Certainly this is true for many couples. Suddenly, the husband of one my friends quit having relations with her and wouldn’t tell her why. Communication in the marriage deteriorated. It appeared they were headed for a divorce, not by her choice.  When a spouse suddenly stops having conjugal relations without explanation these questions arise “Do you still love me? Are we still together?” Many times the problem is a medical one, and the spouse with difficulty is unable to speak about it.

Clement writes about a routine quality in everyday sexuality. Couples who use NFP rarely feel sex is a duty. His viewpoint is the  product of the sexual revolution, pornography, the deadening of hearts, the depersonalisation of conjugal life. 

It is the breaking of the "nuptial bond between man and life" as outlined by Gabriel Marcel in the Mystery of the Family. In short, modern man is bored. Marcel wrote in 1942 about human
beings losing a sense of reverence and awe for life itself because of the dissolution of the family through divorce, contraception, abortion, promiscuity, unchastity, treating man as a machine whose sexuality can be fixed with a pill. Chaste married relations without contraception, open to new life, are rich with joy. Throughout the years of a long relationship, a thousand ways to delight one another will occur to the couple. And only a few of those involve actual sexual intimacy.

Sexologists are not trained to take this perspective. They realise conjugal intimacy happens between persons, but it is not their starting point. Sexual ethics cannot be sexology, a view of man and woman that posits the problem exclusively from the point of view of “body and sex,” wrote Pope Saint John Paul II in Love and Responsibility. “The only fully true view is the one that proceeds from a thorough analysis of 

the fact that a woman and a man are persons, and that their love is a reciprocal relation of persons.” Sexology, focusing on biology, medicine and the efficient climax, can only provide a partial view of the matter.

Many fear that communication about a problem of this nature will risk the relationship, according to Clement. But isn’t the reward of a lifelong happy marriage worth the risk? 

“From nothing, nothing comes. Without investment there is no result,” Clement admonished. I think it is well worthwhile to continue intimate relations throughout the entire marriage barring illness or the rare case when the mutual decision is made to live celibate for the glory of God.

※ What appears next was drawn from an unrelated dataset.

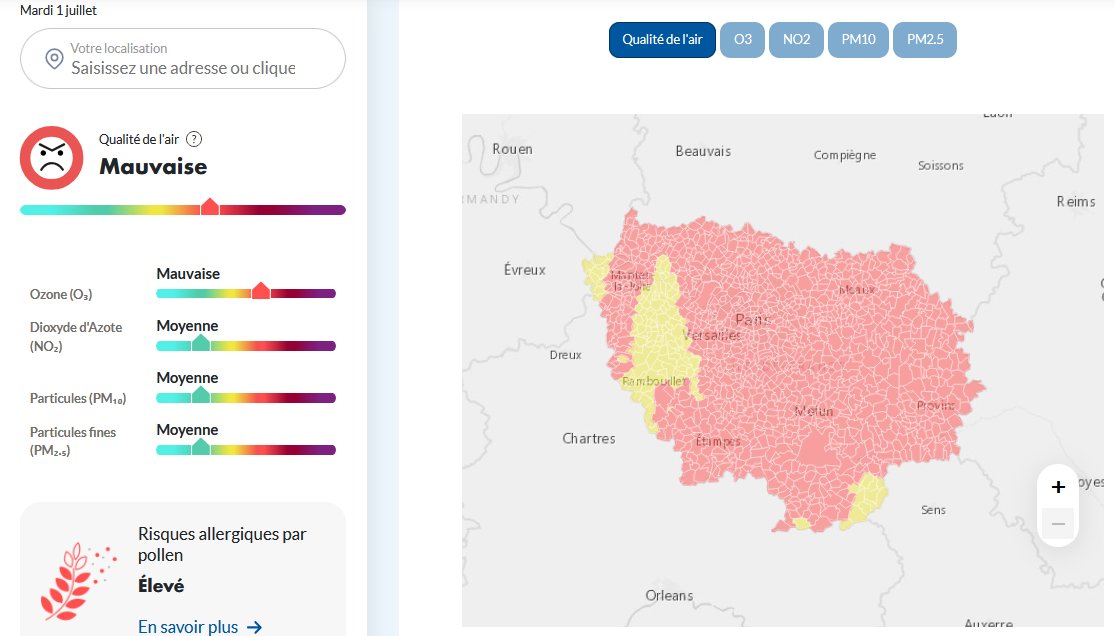
Task: Click the Dioxyde d'Azote Moyenne scale marker
Action: (201, 343)
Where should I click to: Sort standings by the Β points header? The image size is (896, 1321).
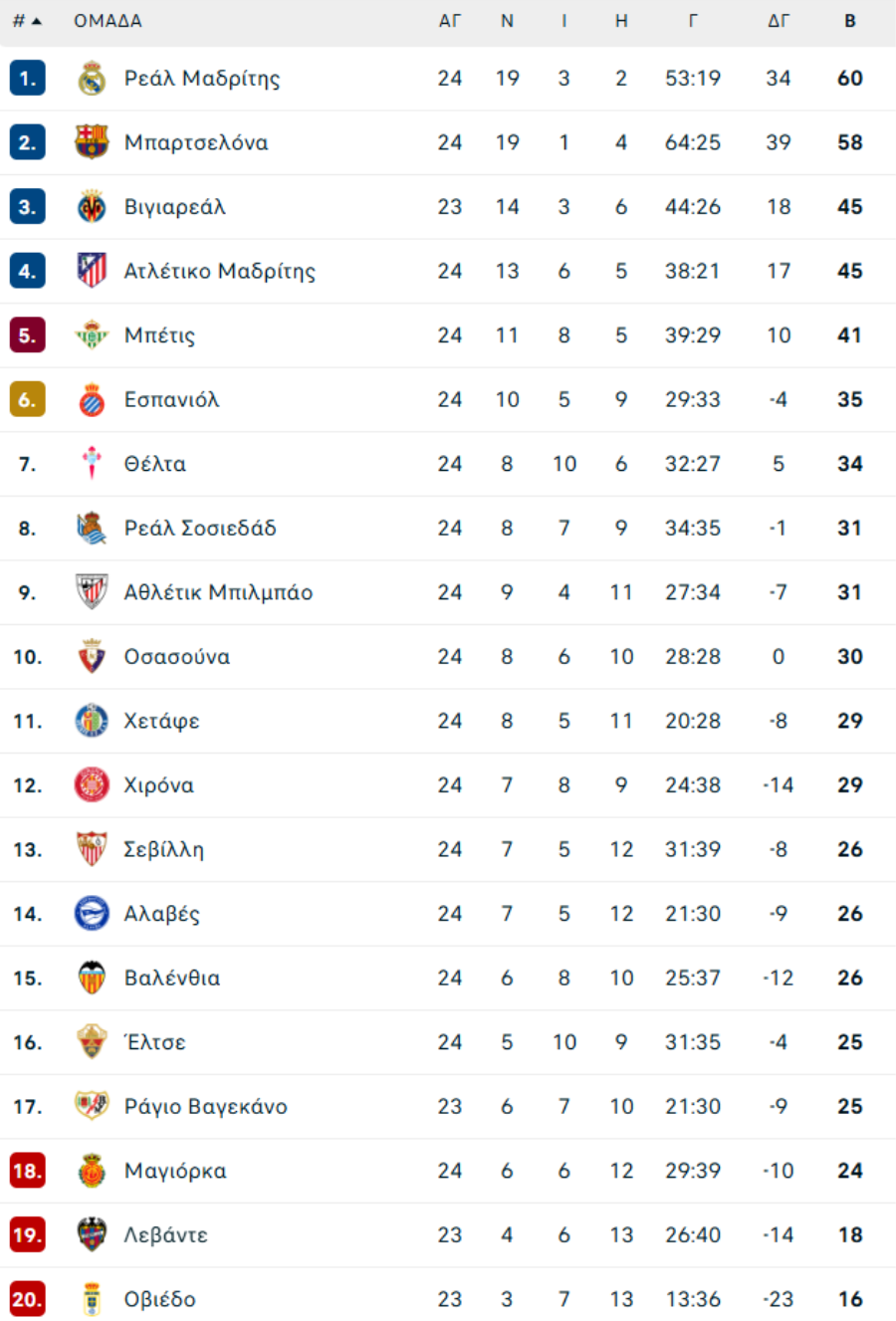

In old age, the NFP couple will already be habituated to voluntary abstinence, so the necessity of living without sex in the midst of illness will not be an undue stress on the marriage. However, if one wants to continue that side of the marriage, the couple must take action. 
“The longer a relationship lasts, the more is eroticism a matter of decision and of active organisation. While with young sex the desire precedes the sexual acting, the decision for desire proceeds with mature sex,” Clement wrote, explaining that marital intimacy needs to be invited into long-term relationships. 

Take the risk.


Clement, Ulrich. “Erotic Traps.” Psychology Heute Journal, (2006)

Wojtyla, Karol. Love and Responsibility. Boston: Pauline Books & Media, 2013.

Marcel, Gabriel. The Mystery of the Family.